What this exercise asks:
1. In the XBRL converter tutorial, what purpose do the three print statements that follow the first conversion serve? Answer in one to three sentences.
2. Translate this sentence from the XBRL converter tutorial into Spanish: "The API fetches all XML-XBRL data, merges the relevant files, such as calculation, schema and instance document, and returns a single, standardized JSON output."
3. Proceed with the XBRL converter tutorial, picking up right after its final sentence.

Document extract:
-*-*-
The following tutorial illustrates how to access and extract XBRL data from SEC filings using Python and our XBRL-to-JSON Converter API.

## Overview: XBRL Converter in Python

The following example provides a quick overview on how to extract XBRL data from SEC filings and convert XBRL data to JSON.

In [None]:
!pip -q install sec-api

In [None]:
from sec_api import XbrlApi

xbrlApi = XbrlApi("")

# 10-K HTM File URL example
htm_url="https://www.sec.gov/Archives/edgar/data/320193/000032019320000096/aapl-20200926.htm"
xbrl_json = xbrlApi.xbrl_to_json(htm_url=htm_url)

# access income statement, balance sheet and cash flow statement
print(xbrl_json["StatementsOfIncome"])
print(xbrl_json["BalanceSheets"])
print(xbrl_json["StatementsOfCashFlows"])

# 10-K XBRL File URL example
xbrl_url="https://www.sec.gov/Archives/edgar/data/1318605/000156459021004599/tsla-10k_20201231_htm.xml"
xbrl_json = xbrlApi.xbrl_to_json(xbrl_url=xbrl_url)

# 10-K accession number example
accession_no="0001564590-21-004599"
xbrl_json = xbrlApi.xbrl_to_json(accession_no=accession_no)


The `XbrlApi` interface provides a `.xbrl_to_json()` method to convert XBRL data of an SEC filing into a standardized JSON object. The XBRL-JSON output can be converted into a pandas DataFrame, exported to a CSV or Excel file, and more.

The API fetches all XML-XBRL data, merges the relevant files, such as calculation, schema and instance document, and returns a single, standardized JSON output.

Method parameters:
- `htm_url` (string) - The URL of the filing from which XBRL data should be extracted and converted. Example: `https://www.sec.gov/Archives/edgar/data/320193/000032019320000096/aapl-20200926.htm`
- `xbrl_url` (string) - The URL of any XML file containing XBRL information. This can be the XBRL instance document, XBRL schema file (`.xsd`), XBRL calculation file, XBRL definition file, XBRL label file or the XBRL presentation file of a filing.
-*-*-
Click-target data
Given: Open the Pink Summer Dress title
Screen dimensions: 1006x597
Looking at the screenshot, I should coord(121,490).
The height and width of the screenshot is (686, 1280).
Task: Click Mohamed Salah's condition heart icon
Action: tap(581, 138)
-*-*-
Results for the exercise:
1. They display parts of the converted JSON output. The comment above them states that they access the income statement, the balance sheet and the cash flow statement, through the keys "StatementsOfIncome", "BalanceSheets" and "StatementsOfCashFlows".

2. La API obtiene todos los datos XML-XBRL, combina los archivos pertinentes, como el de cálculo, el de esquema y el documento de instancia, y devuelve una única salida JSON estandarizada.

3.
- `accession_no` (string) - The accession number of the filing from which XBRL data should be extracted and converted.

Only one parameter needs to be set. For example, if you generated a local list of accession numbers, simply call `.xbrl_to_json(accession_no=...)` for each accession number to access the complete XBRL data in Python.

The XBRL-to-JSON Converter supports all SEC form types. Refer to the section ["Supported XBRL Filing Types" on the overview page](https://sec-api.io/docs/xbrl-to-json-converter-api) to find a complete list of supported SEC form types.

[A full tutorial on how to generate multi-year financial statements from 10-K and 10-Q XBRL data is available here.](https://medium.com/@jan_5421/extracting-financial-statements-from-sec-filings-xbrl-to-json-f83542ade90)

## Convert XBRL to JSON with Python by providing the URL of an SEC filing

Accessing the income statements, balance sheets and cash flow statements of annual and quarterly reports disclosed in 10-K, 40-F, 10-Q and 20-F SEC filings, respectively, is as simple as calling three lines of Python code.

The below table shows the mapping between the financial statements and their corresponding keys in the XBRL-JSON output.

| Financial Statement | XBRL-JSON Key |
|--|--|
| Income statement | `xbrl_json["StatementsOfIncome"]` |
| Balance sheet | `xbrl_json["BalanceSheets"]` |
| Cash flow statement | `xbrl_json["StatementsOfCashFlows"]` |

Let's start with looking at all available keys of the converted XBRL object while using one of Apple's 10-K filings as an example.



In [None]:
# 10-K HTM File URL example
htm_url = "https://www.sec.gov/Archives/edgar/data/320193/000032019320000096/aapl-20200926.htm"
xbrl_json = xbrlApi.xbrl_to_json(htm_url=htm_url)

print("Keys of the XBRL-JSON dictionary of Apple's 10-K filing")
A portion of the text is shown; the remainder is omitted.